WHAT YOU WILL DO = Please write out the listing again, keeping every character the same.

[[ LISTED RECORDS, beginning ]]

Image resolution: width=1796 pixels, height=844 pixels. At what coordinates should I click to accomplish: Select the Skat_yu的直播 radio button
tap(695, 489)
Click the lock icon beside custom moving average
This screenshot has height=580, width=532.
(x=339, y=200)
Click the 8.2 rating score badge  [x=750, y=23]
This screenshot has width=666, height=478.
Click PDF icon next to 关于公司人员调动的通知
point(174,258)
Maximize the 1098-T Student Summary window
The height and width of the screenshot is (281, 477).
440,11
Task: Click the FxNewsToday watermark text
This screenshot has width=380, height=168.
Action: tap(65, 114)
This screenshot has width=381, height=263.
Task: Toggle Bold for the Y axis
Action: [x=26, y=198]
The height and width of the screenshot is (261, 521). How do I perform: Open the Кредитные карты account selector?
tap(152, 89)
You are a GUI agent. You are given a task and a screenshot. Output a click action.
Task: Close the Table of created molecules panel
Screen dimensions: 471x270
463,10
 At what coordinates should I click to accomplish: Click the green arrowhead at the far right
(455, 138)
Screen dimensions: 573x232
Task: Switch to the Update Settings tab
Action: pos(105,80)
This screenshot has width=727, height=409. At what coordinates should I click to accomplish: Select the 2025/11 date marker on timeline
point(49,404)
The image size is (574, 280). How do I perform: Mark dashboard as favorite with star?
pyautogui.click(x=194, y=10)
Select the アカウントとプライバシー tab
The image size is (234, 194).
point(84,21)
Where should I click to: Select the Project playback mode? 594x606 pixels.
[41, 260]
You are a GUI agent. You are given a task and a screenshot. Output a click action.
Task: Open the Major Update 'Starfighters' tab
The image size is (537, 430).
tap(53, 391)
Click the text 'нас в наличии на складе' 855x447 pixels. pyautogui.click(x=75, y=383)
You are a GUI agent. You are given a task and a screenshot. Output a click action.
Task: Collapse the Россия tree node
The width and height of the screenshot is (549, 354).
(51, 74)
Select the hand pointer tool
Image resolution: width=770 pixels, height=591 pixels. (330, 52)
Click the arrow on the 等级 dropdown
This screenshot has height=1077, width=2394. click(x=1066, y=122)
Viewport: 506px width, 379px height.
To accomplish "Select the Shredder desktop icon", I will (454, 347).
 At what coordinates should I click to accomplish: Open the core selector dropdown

[[ LISTED RECORDS, end ]]

COMPLETED TASK =
Image resolution: width=1796 pixels, height=844 pixels. At what coordinates should I click to accomplish: Select the Skat_yu的直播 radio button
tap(695, 489)
Click the lock icon beside custom moving average
This screenshot has height=580, width=532.
(x=339, y=200)
Click the 8.2 rating score badge  [x=750, y=23]
This screenshot has width=666, height=478.
Click PDF icon next to 关于公司人员调动的通知
point(174,258)
Maximize the 1098-T Student Summary window
The height and width of the screenshot is (281, 477).
440,11
Task: Click the FxNewsToday watermark text
This screenshot has width=380, height=168.
Action: tap(65, 114)
This screenshot has width=381, height=263.
Task: Toggle Bold for the Y axis
Action: [x=26, y=198]
The height and width of the screenshot is (261, 521). How do I perform: Open the Кредитные карты account selector?
tap(152, 89)
You are a GUI agent. You are given a task and a screenshot. Output a click action.
Task: Close the Table of created molecules panel
Screen dimensions: 471x270
463,10
 At what coordinates should I click to accomplish: Click the green arrowhead at the far right
(455, 138)
Screen dimensions: 573x232
Task: Switch to the Update Settings tab
Action: pos(105,80)
This screenshot has width=727, height=409. At what coordinates should I click to accomplish: Select the 2025/11 date marker on timeline
point(49,404)
The image size is (574, 280). How do I perform: Mark dashboard as favorite with star?
pyautogui.click(x=194, y=10)
Select the アカウントとプライバシー tab
The image size is (234, 194).
point(84,21)
Where should I click to: Select the Project playback mode? 594x606 pixels.
[41, 260]
You are a GUI agent. You are given a task and a screenshot. Output a click action.
Task: Open the Major Update 'Starfighters' tab
The image size is (537, 430).
tap(53, 391)
Click the text 'нас в наличии на складе' 855x447 pixels. pyautogui.click(x=75, y=383)
You are a GUI agent. You are given a task and a screenshot. Output a click action.
Task: Collapse the Россия tree node
The width and height of the screenshot is (549, 354).
(51, 74)
Select the hand pointer tool
Image resolution: width=770 pixels, height=591 pixels. (330, 52)
Click the arrow on the 等级 dropdown
This screenshot has height=1077, width=2394. click(x=1066, y=122)
Viewport: 506px width, 379px height.
To accomplish "Select the Shredder desktop icon", I will (454, 347).
 At what coordinates should I click to accomplish: Open the core selector dropdown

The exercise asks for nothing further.